● **PROBLEM DESCRIPTION**: Rewrite the entries from the line with "Open the ナレフルチャット サポート account dropdown" to the line with "The image size is (1195, 676)." as a Markdown table with columns Row and Line, numbering each line and omitting blank lines.

● **EXTRACTED DATA**:
^^^^^^^^
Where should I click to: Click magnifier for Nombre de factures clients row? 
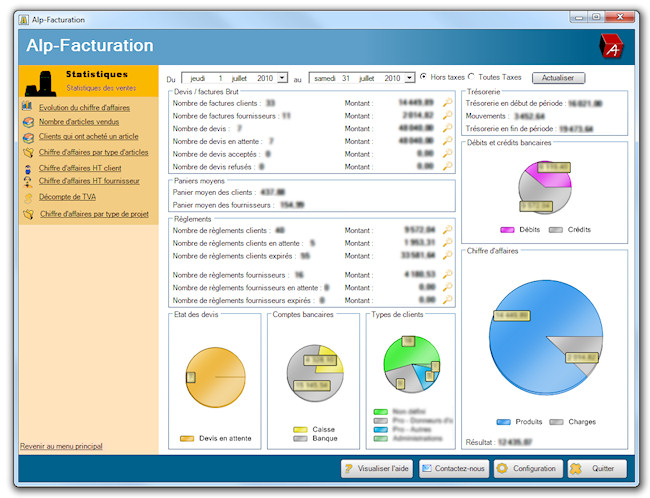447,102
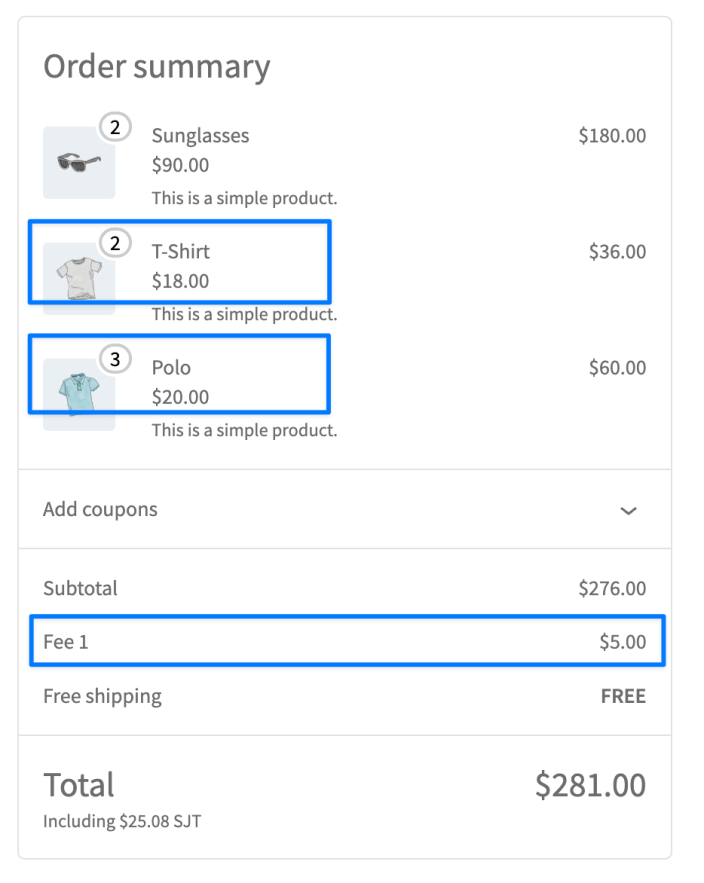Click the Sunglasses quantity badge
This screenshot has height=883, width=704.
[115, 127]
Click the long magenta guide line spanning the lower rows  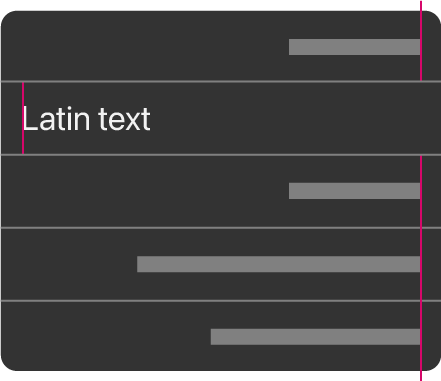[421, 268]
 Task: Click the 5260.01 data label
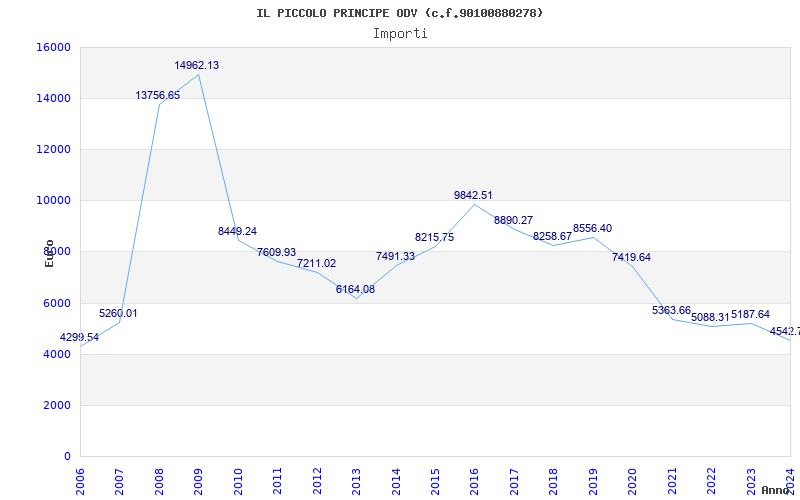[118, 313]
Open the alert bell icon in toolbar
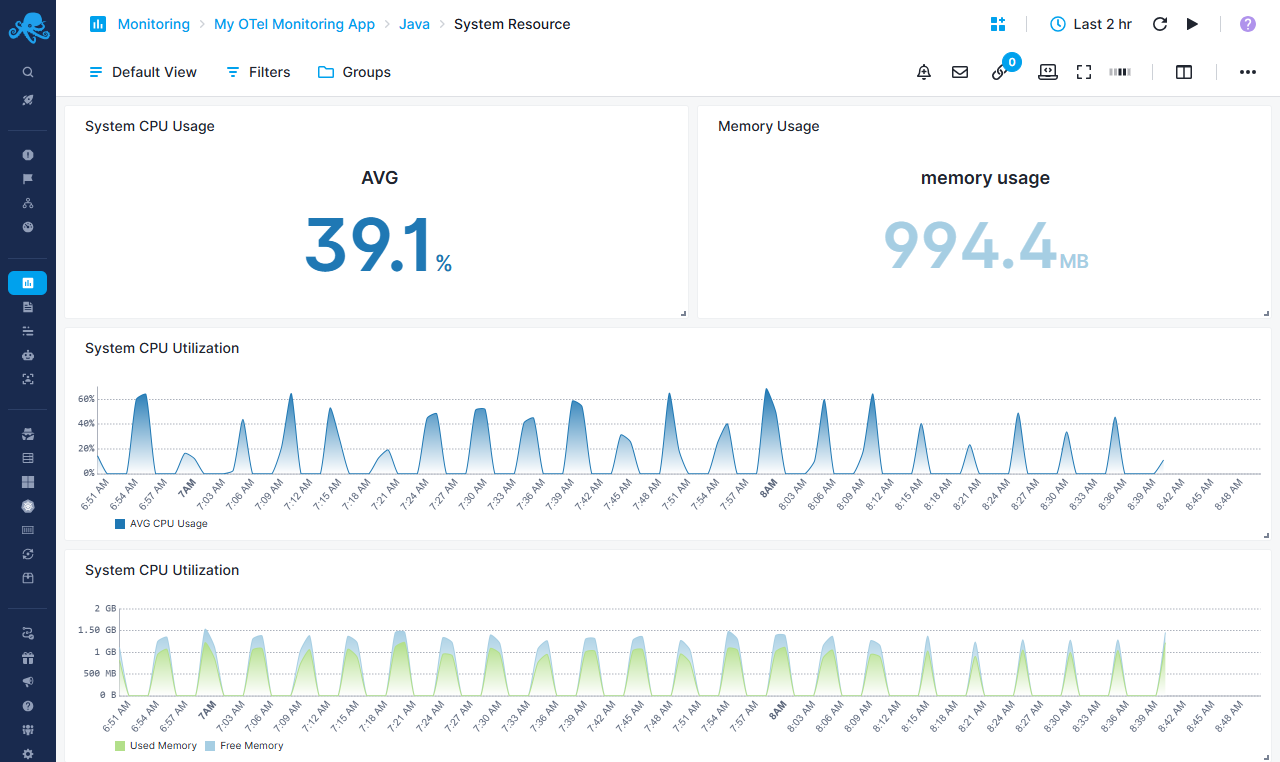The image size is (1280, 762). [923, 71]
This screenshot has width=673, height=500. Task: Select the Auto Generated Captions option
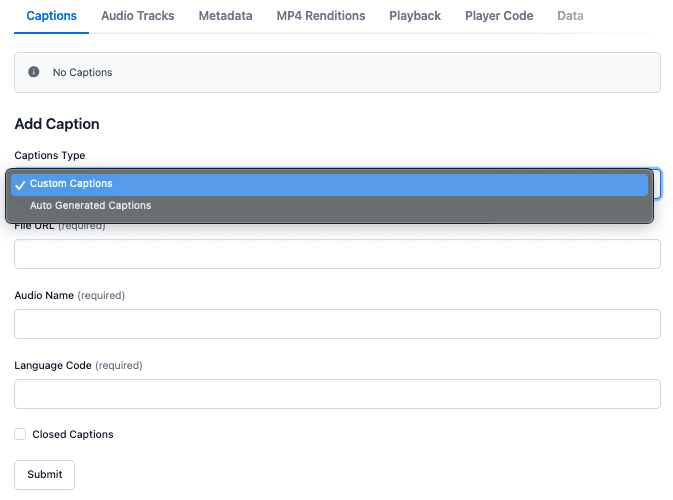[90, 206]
^^^^^^^^
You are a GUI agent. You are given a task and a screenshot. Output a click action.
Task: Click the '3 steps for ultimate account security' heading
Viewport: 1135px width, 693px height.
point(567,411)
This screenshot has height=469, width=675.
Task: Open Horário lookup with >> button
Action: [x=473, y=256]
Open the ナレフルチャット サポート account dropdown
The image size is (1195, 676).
^^^^^^^^
● **EXERCISE SOLUTION**:
| Row | Line |
|---|---|
| 1 | Open the ナレフルチャット サポート account dropdown |
| 2 | The image size is (1195, 676). |